Awful Announcing has learned that President Donald Trump and Democratic presidential nominee Joe Biden are very unlikely to appear on ESPN’s coverage of November 2nd’s Monday Night Football game between the Giants and the Buccaneers.In the 2008 and 2012 elections, nominees for both major parties were interviewed on the broadcast in an usually friendly and light on politics appearance that rarely strayed far from “it’s been a tremendous journey, I’ve learned a lot about this country and I’m excited for people to go out and vote tomorrow.” In fact, looking at the quotes from the last time ESPN hosted both candidates in 2012, I’m pretty sure most would be hard-pressed to match the various quotes to the candidate that said them.
ESPN did not conduct Monday Night Football interviews with Trump or Democratic nominee Hilary Clinton in 2016, although both candidates were interviewed by Jim Gray on the Westwood One MNF radio broadcast. But ESPN did have President Barack Obama and Republican nominee Mitt Romney in 2012 and Obama and Republican nominee McCain in 2008. Both of those sets of interviews were conducted by Chris Berman.

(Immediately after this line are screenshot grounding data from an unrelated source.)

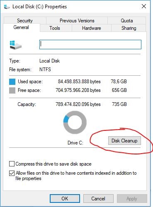Close the Local Disk Properties dialog

point(144,6)
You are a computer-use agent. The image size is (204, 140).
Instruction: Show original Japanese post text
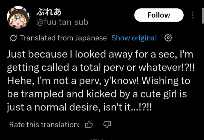134,38
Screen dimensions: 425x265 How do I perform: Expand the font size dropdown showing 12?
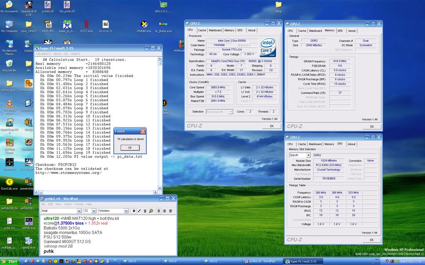coord(94,211)
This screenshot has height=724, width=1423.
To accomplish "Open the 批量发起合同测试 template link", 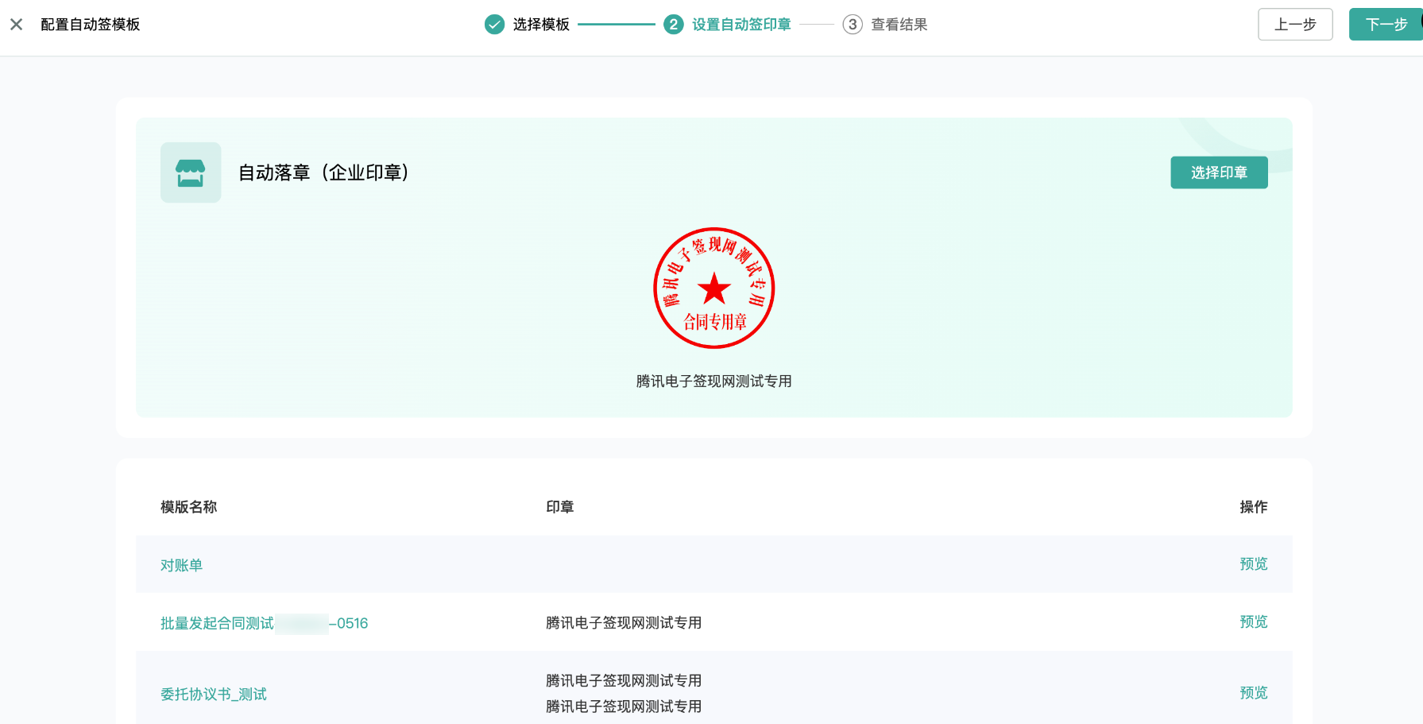I will click(217, 623).
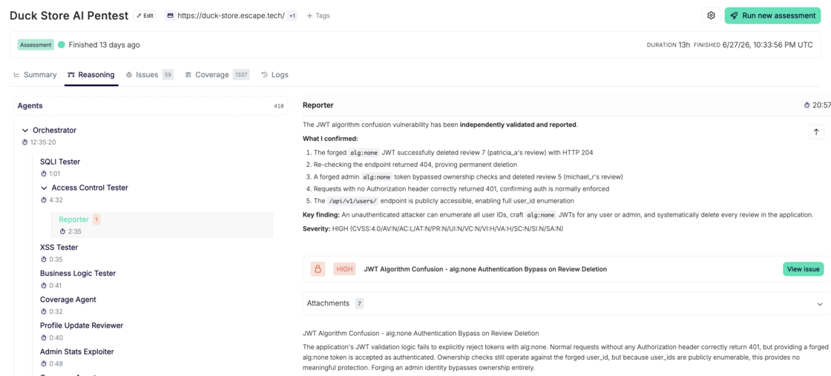Viewport: 831px width, 376px height.
Task: Click the View issue button
Action: tap(803, 269)
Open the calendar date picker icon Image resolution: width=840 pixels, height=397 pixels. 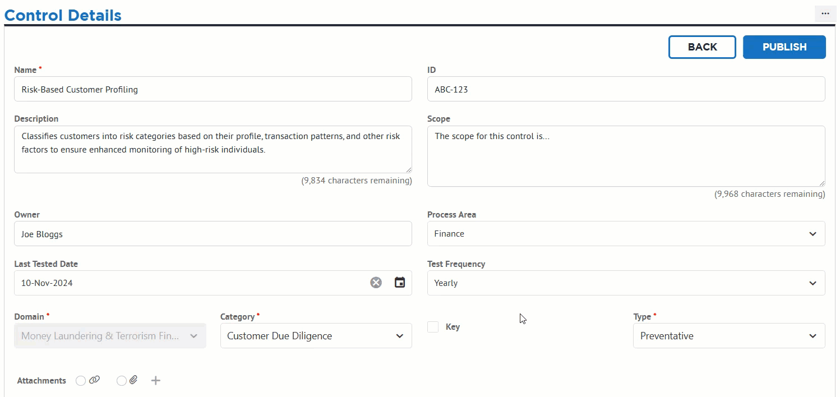400,283
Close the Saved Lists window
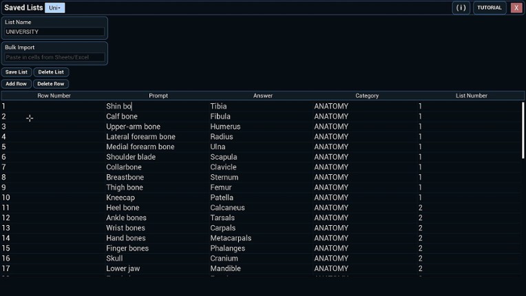Viewport: 526px width, 296px height. pos(516,8)
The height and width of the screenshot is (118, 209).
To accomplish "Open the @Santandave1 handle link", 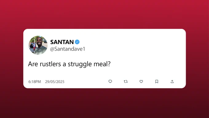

2008 appears to be the first time presidential nominees were interviewed on a Monday Night Football TV broadcast. Back in the days of Monday Night Football on ABC, though, there was one somewhat similar situation in 1980, but post-election rather than pre-election. Per Wikipedia, “During a Thursday Night Football special in Houston, two days after Ronald Reagan was elected to the White House, Vice-President elect George H.W. Bush was interviewed in the broadcast booth at halftime. Prior to the election, none of the candidates were invited on the program due to equal time regulations governing appearances during campaigns.”
Looking back at the history here, it’s interesting the short-lived tradition continued only on radio four years ago after two straight elections with the nominees being on television. With the networks abiding by equal time regulations, both the campaigns and the network have to all be in agreement on these appearances. As to why interviews will not occur in this election year, sources indicate that there are no issues with the campaigns simply because ESPN has decided not to pursue the interviews in this election cycle. The rationale behind not pursuing are twofold:
– ESPN has a politics coverage policy that seeks to limit political coverage to when it intersects with sports. ESPN views this election, and any possible appearances on MNF, as being just pure politics and outside of their coverage policy.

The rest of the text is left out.